Extracted records:
▼

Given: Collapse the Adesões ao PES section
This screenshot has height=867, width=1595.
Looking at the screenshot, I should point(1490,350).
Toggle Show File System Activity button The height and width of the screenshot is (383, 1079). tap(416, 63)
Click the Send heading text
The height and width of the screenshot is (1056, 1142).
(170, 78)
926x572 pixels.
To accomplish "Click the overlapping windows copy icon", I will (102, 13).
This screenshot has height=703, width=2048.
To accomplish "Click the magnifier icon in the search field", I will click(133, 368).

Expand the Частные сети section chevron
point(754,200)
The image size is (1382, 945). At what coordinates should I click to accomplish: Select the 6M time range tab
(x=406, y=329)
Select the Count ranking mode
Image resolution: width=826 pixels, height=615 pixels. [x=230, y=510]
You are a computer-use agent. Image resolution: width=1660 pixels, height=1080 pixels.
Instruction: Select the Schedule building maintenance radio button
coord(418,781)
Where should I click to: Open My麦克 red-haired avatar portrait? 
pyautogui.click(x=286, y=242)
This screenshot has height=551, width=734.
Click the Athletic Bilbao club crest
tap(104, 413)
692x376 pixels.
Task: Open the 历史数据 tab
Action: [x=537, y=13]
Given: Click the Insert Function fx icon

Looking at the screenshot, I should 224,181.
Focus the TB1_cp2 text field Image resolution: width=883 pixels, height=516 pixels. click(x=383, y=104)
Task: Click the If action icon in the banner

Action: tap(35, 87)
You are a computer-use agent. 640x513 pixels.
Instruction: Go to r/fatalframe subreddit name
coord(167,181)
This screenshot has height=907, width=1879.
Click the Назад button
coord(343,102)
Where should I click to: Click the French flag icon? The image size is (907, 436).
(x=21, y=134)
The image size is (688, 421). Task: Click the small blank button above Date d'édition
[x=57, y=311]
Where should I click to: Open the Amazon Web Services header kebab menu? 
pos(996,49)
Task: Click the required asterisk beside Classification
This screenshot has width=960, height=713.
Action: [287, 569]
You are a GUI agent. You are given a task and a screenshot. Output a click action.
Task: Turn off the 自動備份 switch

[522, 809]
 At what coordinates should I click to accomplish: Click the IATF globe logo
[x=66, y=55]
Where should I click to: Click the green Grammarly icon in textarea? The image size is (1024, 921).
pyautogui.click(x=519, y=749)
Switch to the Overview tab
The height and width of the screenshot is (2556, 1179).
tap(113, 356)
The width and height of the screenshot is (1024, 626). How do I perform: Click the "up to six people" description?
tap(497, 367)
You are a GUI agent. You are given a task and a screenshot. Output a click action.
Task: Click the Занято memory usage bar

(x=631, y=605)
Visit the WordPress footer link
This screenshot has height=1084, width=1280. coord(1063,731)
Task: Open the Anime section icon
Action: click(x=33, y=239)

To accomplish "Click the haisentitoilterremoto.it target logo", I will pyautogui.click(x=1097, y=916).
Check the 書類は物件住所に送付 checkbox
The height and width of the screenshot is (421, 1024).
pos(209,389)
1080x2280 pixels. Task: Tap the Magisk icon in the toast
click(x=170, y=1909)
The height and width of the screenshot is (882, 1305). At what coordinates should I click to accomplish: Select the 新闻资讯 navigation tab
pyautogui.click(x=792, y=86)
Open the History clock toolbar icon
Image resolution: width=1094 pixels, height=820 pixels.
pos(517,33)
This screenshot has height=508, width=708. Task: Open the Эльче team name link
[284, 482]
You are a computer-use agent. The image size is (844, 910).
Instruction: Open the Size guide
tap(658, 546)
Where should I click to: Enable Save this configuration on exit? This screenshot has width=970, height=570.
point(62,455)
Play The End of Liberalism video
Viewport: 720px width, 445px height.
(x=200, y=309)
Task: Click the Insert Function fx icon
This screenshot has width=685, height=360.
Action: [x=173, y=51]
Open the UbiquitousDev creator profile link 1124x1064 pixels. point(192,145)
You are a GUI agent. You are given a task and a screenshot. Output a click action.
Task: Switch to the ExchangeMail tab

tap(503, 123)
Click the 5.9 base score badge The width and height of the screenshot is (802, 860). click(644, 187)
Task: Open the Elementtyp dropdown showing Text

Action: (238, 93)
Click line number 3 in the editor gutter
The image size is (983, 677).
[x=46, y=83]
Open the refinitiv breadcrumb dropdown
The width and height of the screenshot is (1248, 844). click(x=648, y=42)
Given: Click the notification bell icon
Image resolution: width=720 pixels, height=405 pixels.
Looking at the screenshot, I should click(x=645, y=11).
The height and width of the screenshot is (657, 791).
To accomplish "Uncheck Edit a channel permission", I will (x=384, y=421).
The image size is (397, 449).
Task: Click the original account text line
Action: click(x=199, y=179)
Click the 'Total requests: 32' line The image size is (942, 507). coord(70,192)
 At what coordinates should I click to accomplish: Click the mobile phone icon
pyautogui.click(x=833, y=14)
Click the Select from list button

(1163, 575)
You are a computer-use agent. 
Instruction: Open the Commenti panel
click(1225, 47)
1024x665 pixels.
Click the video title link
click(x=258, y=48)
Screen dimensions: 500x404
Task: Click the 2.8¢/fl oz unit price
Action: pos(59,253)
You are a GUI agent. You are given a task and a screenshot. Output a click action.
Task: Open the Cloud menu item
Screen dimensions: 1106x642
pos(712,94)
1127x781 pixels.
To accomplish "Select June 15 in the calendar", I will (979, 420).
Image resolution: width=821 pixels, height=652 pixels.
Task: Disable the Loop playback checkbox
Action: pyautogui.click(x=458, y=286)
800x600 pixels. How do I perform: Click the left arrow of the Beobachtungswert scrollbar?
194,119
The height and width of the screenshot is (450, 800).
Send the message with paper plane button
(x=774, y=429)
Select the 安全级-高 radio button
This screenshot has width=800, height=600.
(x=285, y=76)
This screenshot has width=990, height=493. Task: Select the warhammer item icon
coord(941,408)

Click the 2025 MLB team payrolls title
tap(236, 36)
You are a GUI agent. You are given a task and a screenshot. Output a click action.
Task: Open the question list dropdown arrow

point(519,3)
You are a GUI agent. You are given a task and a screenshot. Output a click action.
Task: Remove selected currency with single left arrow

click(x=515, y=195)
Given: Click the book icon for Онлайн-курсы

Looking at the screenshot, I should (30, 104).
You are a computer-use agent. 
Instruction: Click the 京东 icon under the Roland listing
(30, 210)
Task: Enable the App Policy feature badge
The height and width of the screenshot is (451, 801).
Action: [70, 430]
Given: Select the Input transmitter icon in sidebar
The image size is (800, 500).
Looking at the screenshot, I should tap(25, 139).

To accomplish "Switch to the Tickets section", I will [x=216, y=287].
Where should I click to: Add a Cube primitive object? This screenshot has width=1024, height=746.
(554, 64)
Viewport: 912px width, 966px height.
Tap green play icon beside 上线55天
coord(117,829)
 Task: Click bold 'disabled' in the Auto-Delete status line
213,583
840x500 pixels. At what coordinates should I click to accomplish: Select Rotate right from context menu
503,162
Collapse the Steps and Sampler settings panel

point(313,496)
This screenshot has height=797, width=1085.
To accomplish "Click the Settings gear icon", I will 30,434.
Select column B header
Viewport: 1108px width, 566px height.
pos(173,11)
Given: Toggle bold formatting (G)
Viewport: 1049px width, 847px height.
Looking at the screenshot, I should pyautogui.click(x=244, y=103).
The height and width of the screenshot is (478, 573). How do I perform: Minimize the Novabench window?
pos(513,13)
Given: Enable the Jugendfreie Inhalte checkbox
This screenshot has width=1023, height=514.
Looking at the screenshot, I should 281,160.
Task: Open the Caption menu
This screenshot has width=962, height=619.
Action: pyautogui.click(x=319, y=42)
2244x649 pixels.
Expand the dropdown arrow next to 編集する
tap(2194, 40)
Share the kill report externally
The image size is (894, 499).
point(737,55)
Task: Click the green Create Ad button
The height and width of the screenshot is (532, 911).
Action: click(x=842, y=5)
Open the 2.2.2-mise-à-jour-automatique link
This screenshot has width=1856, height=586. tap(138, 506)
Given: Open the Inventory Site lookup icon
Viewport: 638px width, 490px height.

▲

** To do **
Search the records for the word "Toggle" and copy every line where it occurs.

** Answer space **
Toggle Show File System Activity button The height and width of the screenshot is (383, 1079). tap(416, 63)
Given: Toggle bold formatting (G)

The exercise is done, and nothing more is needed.